§ **BRIEF**
Locate the line containing "Where should I" in the data below. Reproduce it and every following line up to the end, exactly as given.

%%

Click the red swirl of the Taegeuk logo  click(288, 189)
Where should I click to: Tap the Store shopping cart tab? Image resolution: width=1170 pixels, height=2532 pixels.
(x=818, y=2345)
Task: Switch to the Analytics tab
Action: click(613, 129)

%%

§ **OUTPUT OF THE TASK**
Where should I click to: Tap the Store shopping cart tab? Image resolution: width=1170 pixels, height=2532 pixels.
(x=818, y=2345)
Task: Switch to the Analytics tab
Action: click(613, 129)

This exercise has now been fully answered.